Besides catching my breath today from yesterday’s travel, a group of about eight of us went to see “The Grand Palace.” This palace is actually a complex of buildings built around the late 1700s. It contains a royal residence, some government offices and especially noteworthy the Temple of the Emerald Buddha.
What is most striking are the colors found in the architecture. The vivid and bold colors capture an onlooker so that one’s eye is constantly taking in an array of bright and bold colors. In fact, the style and construction may give an observer sensory overload. The picture below gives a good example.

Other interesting aspects on the grounds of the complex were the statues related to the myths associated with Buddha. Many of the images/statues depict the combination of both animal and human figures together. For Western eyes these images combining humans and birds or humans and lions, as the pictures note below, may appear grotesque.

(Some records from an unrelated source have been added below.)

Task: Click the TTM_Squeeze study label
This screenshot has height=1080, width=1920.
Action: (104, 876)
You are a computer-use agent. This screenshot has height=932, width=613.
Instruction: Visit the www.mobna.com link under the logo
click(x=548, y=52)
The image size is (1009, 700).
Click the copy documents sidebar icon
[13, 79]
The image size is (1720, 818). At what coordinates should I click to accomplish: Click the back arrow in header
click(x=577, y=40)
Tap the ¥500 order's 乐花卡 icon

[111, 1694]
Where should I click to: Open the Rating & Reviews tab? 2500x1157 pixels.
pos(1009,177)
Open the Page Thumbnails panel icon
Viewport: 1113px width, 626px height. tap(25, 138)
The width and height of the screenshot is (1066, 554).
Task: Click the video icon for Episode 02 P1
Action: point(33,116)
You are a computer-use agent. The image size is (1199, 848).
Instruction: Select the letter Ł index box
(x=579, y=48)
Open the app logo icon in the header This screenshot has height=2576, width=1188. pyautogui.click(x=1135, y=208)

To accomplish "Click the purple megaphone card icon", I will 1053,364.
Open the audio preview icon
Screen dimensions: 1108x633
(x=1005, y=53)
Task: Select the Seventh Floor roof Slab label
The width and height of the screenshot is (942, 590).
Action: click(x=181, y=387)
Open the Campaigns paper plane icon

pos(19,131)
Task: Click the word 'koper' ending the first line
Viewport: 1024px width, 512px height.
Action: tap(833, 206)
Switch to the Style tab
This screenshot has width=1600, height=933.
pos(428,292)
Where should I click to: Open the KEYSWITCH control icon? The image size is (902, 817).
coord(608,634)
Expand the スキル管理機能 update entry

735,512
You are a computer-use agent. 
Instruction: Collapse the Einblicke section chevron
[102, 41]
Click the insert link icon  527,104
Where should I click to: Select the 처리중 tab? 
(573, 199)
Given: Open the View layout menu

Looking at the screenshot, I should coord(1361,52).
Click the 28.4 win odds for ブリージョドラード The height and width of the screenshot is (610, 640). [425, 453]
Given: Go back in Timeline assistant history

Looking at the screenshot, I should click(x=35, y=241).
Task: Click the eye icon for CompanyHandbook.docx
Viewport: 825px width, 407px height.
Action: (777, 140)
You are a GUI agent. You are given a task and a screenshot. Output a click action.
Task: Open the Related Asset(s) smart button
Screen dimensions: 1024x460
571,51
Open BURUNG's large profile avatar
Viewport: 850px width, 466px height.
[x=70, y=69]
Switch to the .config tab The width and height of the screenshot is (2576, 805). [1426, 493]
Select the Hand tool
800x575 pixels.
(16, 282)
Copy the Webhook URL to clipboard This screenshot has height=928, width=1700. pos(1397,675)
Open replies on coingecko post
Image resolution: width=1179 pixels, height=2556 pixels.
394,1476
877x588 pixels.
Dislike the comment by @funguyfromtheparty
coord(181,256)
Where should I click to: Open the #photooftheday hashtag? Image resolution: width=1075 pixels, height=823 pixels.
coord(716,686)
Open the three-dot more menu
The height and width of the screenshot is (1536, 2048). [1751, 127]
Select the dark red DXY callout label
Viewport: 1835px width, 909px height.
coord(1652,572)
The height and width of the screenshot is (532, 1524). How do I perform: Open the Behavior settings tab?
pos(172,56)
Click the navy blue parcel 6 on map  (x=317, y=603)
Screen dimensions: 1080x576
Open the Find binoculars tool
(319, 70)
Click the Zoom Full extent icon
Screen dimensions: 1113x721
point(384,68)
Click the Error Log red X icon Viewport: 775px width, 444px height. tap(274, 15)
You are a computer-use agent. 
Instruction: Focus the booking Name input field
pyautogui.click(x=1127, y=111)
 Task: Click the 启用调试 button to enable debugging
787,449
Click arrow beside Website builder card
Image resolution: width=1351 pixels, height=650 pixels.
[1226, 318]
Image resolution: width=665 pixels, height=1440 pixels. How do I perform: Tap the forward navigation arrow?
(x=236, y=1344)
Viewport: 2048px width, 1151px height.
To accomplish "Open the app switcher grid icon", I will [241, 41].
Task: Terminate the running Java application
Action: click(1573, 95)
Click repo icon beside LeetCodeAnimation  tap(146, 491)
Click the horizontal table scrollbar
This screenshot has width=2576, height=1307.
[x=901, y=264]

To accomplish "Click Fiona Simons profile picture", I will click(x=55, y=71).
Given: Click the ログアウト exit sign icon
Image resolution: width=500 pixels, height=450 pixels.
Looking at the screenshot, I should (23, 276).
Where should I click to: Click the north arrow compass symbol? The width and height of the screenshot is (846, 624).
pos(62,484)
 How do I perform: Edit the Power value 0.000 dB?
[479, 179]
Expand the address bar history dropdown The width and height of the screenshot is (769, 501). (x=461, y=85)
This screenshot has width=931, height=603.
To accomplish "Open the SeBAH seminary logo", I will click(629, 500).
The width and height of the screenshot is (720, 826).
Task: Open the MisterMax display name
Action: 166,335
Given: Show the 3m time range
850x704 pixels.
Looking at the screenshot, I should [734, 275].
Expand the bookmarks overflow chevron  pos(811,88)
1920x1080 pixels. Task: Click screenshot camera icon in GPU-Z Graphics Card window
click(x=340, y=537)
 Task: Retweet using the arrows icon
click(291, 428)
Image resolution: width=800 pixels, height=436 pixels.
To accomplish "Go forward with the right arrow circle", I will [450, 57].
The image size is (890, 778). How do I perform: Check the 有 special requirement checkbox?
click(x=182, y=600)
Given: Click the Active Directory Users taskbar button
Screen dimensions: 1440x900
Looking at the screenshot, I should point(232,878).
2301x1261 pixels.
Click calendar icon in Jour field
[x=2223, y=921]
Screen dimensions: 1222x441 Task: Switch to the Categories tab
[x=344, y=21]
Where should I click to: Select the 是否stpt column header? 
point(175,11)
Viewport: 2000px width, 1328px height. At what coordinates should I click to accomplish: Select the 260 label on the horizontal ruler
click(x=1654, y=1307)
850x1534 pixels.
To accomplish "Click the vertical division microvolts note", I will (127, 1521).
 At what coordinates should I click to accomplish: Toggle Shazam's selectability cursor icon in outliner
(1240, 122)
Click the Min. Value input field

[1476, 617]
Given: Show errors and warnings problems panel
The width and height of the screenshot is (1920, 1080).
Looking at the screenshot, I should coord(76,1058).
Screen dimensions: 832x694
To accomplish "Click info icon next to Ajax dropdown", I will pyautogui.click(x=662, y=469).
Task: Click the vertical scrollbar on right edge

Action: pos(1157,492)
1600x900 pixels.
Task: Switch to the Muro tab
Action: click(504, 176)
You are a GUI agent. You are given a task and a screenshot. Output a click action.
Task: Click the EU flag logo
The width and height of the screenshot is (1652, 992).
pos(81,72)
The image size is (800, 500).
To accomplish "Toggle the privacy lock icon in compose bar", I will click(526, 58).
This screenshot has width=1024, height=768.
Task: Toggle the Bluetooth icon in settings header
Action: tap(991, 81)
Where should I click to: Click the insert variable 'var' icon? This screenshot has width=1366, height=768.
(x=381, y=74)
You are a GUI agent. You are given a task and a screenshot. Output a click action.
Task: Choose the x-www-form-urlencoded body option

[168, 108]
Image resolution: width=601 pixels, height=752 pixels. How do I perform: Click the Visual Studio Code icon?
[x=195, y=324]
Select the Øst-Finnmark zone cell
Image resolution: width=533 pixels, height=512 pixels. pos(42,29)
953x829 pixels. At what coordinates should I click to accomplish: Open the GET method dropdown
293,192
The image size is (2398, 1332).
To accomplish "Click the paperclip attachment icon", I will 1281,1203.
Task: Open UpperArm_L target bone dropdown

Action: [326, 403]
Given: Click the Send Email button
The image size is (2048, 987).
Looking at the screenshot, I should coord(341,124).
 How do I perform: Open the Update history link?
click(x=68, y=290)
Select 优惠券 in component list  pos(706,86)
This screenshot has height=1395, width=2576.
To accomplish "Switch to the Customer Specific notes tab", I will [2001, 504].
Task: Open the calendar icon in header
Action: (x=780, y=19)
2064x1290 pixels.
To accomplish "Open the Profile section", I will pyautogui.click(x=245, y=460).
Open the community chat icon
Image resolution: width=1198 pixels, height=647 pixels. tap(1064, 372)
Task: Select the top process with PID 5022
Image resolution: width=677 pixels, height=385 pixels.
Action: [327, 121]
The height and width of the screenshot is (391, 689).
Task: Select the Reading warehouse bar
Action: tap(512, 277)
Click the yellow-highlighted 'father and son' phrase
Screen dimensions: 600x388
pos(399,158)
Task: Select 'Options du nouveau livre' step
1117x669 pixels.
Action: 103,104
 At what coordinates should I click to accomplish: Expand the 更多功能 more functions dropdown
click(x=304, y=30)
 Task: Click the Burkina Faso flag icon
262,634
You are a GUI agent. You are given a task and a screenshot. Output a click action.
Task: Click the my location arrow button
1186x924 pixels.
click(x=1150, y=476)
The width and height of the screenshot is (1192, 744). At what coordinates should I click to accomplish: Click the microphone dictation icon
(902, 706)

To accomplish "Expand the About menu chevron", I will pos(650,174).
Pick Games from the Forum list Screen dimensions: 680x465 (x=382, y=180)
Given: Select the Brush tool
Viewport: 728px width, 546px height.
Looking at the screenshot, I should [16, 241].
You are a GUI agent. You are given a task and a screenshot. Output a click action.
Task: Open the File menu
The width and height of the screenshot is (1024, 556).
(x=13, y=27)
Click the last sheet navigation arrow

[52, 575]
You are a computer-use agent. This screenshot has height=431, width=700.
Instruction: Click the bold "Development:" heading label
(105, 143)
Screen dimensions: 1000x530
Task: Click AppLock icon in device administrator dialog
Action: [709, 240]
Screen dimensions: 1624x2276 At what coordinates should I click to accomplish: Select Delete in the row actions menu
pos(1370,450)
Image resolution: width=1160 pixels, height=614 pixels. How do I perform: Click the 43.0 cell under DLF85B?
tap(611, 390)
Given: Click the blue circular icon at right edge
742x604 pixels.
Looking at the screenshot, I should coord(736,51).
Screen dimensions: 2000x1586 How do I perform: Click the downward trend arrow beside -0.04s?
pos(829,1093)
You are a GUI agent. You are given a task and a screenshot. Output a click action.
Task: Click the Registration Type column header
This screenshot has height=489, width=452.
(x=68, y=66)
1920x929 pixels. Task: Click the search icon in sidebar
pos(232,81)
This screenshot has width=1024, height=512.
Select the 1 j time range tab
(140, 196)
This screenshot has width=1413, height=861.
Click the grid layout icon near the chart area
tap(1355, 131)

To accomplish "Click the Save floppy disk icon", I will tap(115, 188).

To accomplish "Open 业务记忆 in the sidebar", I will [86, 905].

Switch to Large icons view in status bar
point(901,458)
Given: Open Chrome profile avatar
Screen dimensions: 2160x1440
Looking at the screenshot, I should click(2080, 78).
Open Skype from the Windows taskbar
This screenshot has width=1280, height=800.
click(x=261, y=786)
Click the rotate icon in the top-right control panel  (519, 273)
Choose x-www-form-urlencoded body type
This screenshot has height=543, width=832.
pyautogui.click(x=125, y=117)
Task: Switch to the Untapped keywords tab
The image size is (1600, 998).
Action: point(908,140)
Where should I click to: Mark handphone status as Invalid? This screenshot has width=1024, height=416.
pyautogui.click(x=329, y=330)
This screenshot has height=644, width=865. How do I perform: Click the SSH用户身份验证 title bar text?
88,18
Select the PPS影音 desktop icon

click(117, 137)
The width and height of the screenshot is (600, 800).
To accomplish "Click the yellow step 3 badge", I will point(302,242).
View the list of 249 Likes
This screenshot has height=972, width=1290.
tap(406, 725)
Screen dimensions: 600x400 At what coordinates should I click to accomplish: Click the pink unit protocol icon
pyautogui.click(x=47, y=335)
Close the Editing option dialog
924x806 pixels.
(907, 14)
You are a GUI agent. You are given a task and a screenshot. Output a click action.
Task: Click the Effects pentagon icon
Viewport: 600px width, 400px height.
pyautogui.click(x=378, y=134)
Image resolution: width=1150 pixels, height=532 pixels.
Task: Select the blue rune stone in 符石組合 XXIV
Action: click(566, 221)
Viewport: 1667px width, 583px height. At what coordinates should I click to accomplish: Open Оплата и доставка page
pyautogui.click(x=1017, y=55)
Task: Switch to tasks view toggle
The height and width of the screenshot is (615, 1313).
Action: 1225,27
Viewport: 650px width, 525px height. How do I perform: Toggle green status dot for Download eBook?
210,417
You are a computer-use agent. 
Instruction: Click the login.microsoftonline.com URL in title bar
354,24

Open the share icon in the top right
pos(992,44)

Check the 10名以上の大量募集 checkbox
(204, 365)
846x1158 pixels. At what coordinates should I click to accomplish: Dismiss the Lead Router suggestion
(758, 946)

I am reminded, however, of the very interesting hybrids found in Revelation. Particularly striking is the image in Revelation 9:7-10: “In appearance the locusts were like horses equipped for battle. On their heads were what looked like crowns of gold; their faces were like human faces, 8 their hair like women’s hair, and their teeth like lions’ teeth; 9 they had scales like iron breastplates, and the noise of their wings was like the noise of many chariots with horses rushing into battle. 10 They have tails like scorpions, with stingers, and in their tails is their power to harm people for five months.”
My sense is that this image would not strike Buddhists as that unusual or strange. Finding points of connection are always helpful in dialogues with those of different traditions.